To be done:
In the passage below about the O2 Wireless festival, who is described as chumping around on a crane above the headliners?

Extract provided:
════
So has the Carling Weekend ended up looking like a big naked beardy human-pyramid amongst the brush at the back of Woodstock in comparison? Well, kind of. What next? Radiohead headlining V Festival? That calamity aside, O2 Wireless is in fact the logical next step along from V. It's a festival of utter convenience, a festival of musical Dulux colour strips, and above all a wipe-clean festival of commerce. It's not much of a festival, really. It's bands under a banner in a London park pretending to be a festival while Alex Zane of Channel 4 chumps around on a crane above the headliners. But to give it its dues, it is what it is. It's people out after work enjoying a drink, absorbing music, en masse. It's a fucking giant beer garden essentially, and thus has no overriding core atmosphere, but rather smaller pockets of contained enthusiasm.
════
Raw data:
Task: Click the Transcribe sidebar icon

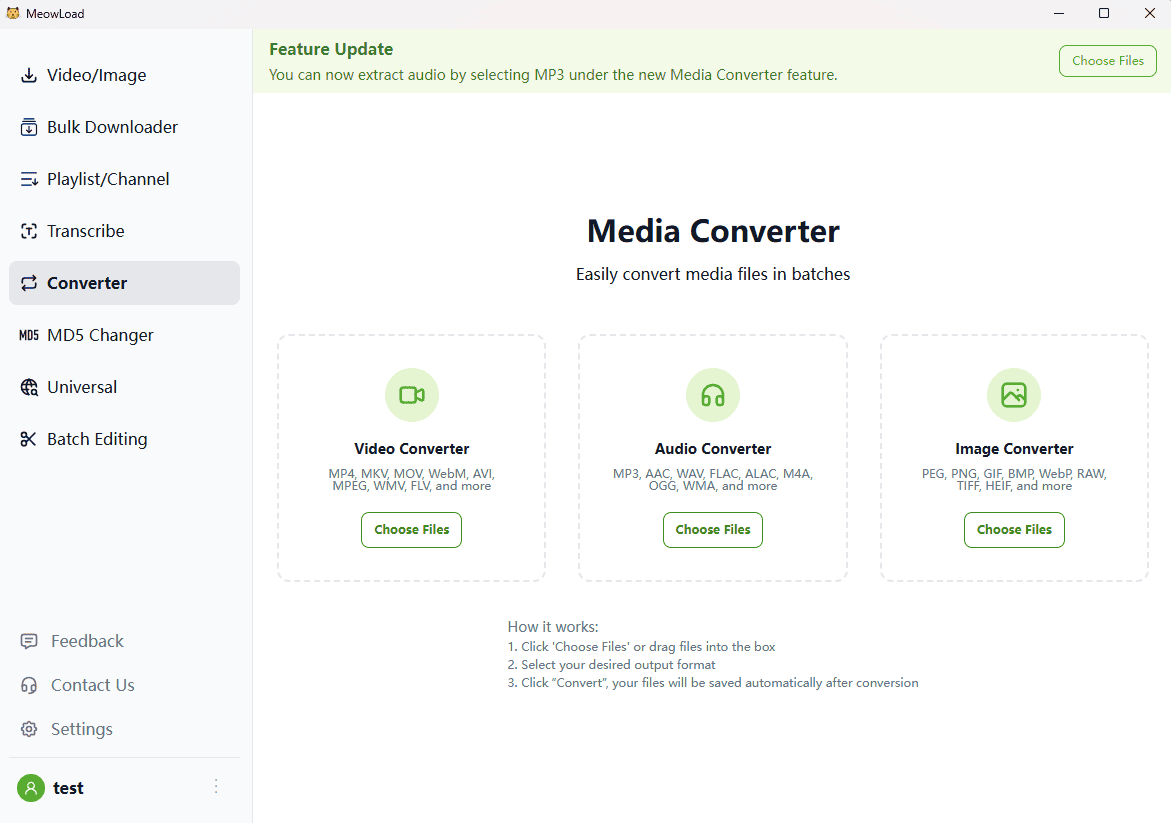Action: pyautogui.click(x=29, y=231)
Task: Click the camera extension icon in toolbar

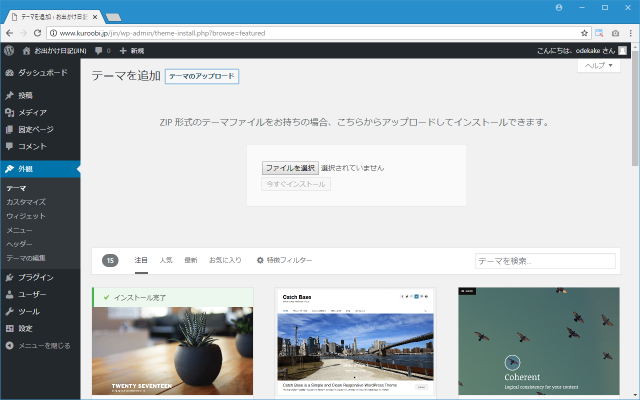Action: (x=615, y=33)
════
Exercise response:
Alex Zane of Channel 4